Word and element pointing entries
☆ ☆ ☆ ☆ ☆
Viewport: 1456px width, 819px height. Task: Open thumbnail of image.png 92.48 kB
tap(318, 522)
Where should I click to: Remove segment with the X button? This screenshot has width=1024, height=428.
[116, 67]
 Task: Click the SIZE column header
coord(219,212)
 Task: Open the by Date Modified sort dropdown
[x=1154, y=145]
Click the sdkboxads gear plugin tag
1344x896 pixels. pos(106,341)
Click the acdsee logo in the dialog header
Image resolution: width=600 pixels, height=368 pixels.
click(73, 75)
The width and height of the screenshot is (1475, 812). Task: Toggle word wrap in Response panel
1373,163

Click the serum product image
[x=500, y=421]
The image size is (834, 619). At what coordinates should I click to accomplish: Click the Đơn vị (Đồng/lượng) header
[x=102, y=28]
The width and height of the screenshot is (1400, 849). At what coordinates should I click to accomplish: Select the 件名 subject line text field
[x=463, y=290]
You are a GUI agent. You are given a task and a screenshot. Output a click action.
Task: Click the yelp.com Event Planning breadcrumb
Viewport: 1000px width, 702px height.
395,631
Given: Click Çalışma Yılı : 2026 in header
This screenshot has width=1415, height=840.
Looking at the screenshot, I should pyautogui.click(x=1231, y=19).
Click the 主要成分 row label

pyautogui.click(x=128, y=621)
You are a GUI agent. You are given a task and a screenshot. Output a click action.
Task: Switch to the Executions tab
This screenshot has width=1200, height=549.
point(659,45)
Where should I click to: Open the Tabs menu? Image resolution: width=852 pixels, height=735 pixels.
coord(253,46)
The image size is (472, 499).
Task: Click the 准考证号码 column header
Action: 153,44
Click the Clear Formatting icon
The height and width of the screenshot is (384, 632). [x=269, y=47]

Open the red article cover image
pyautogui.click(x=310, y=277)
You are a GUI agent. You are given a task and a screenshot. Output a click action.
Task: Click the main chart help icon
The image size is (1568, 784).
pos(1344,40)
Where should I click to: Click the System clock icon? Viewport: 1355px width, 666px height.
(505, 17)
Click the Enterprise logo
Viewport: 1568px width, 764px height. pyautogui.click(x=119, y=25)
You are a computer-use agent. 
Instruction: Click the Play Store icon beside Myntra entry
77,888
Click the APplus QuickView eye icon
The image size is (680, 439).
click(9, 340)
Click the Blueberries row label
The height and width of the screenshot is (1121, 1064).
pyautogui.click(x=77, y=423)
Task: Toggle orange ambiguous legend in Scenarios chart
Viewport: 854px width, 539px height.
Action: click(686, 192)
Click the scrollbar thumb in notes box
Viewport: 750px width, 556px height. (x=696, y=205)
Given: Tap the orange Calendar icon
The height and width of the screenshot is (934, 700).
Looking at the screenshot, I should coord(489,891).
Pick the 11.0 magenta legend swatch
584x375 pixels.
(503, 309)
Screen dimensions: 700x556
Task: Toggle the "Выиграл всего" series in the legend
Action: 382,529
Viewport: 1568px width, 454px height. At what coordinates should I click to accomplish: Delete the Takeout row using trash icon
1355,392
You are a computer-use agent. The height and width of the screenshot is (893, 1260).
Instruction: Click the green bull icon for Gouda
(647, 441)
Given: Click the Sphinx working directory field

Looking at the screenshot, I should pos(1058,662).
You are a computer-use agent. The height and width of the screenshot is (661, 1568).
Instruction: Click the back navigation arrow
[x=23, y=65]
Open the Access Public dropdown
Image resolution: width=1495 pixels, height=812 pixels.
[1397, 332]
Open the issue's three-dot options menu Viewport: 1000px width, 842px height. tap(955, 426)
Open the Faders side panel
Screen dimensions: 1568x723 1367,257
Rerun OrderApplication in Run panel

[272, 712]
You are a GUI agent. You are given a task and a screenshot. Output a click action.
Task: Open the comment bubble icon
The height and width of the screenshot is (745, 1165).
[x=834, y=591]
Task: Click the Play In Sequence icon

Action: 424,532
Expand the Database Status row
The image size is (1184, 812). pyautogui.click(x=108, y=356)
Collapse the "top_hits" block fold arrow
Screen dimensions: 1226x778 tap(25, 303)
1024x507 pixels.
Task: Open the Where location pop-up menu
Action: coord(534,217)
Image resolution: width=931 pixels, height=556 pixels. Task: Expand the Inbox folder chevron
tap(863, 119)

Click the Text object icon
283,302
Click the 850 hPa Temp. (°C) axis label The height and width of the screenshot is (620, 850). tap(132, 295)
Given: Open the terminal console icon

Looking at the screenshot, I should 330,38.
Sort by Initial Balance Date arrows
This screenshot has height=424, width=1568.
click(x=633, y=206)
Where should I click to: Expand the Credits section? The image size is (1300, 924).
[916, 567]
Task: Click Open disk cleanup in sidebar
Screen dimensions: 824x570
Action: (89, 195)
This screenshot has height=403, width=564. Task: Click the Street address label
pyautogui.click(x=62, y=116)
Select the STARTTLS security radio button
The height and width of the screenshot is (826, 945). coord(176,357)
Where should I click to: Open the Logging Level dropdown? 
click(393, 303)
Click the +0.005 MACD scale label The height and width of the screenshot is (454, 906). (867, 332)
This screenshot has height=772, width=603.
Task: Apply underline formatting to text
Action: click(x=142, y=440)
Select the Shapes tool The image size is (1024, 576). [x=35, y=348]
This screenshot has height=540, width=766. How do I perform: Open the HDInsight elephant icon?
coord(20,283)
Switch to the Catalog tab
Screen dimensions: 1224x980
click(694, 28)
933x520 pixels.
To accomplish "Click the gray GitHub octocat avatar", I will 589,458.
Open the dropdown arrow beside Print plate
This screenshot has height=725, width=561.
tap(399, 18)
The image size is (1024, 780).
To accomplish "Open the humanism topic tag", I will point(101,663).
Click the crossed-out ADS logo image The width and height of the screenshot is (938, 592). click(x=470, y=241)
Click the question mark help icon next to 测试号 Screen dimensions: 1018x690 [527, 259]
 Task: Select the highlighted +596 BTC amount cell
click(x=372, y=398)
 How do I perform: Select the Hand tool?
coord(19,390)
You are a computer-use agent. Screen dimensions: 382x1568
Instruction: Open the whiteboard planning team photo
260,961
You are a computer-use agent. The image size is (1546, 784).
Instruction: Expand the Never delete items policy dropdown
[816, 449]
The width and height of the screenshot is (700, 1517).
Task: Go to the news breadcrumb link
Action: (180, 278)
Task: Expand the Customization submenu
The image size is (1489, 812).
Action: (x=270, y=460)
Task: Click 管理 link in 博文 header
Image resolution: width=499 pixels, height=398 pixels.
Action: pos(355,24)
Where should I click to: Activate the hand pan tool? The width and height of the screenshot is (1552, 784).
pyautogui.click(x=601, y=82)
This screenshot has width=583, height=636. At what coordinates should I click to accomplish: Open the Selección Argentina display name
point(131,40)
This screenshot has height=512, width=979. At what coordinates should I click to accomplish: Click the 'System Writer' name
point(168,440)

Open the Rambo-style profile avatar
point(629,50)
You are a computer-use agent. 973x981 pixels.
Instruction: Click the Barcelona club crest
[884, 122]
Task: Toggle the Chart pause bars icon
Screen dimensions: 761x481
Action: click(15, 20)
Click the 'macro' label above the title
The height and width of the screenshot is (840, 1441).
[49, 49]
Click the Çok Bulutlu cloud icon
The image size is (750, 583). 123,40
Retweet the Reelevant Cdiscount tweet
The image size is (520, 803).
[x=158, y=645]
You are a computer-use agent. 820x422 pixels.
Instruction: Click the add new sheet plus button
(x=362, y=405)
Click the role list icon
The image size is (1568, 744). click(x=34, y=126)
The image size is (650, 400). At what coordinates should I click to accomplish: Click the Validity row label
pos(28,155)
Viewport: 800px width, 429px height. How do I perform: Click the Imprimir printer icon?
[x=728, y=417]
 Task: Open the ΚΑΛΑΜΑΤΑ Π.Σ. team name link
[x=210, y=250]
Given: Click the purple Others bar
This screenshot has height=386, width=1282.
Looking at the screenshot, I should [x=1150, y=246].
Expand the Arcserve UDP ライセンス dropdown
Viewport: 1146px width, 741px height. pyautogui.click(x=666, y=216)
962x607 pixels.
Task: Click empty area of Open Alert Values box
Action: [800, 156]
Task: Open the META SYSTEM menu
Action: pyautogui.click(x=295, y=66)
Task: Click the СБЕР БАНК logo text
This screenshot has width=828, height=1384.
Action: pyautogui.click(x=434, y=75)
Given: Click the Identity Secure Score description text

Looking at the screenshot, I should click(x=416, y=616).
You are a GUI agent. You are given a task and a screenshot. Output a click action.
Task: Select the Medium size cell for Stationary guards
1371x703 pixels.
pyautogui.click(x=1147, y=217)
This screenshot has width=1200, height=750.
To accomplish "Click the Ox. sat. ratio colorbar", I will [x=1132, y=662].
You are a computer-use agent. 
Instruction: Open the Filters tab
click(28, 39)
☆ ☆ ☆ ☆ ☆
Turn the stretch of the listing above, from the line containing "Switch to the Catalog tab" through the line containing "Click the crossed-out", into a JSON list of strings with one string per line. Include both end lines and skip any blank lines.

[
  "Switch to the Catalog tab",
  "Screen dimensions: 1224x980",
  "click(694, 28)",
  "933x520 pixels.",
  "To accomplish \"Click the gray GitHub octocat avatar\", I will 589,458.",
  "Open the dropdown arrow beside Print plate",
  "This screenshot has height=725, width=561.",
  "tap(399, 18)",
  "The image size is (1024, 780).",
  "To accomplish \"Open the humanism topic tag\", I will point(101,663).",
  "Click the crossed-out ADS logo image The width and height of the screenshot is (938, 592). click(x=470, y=241)"
]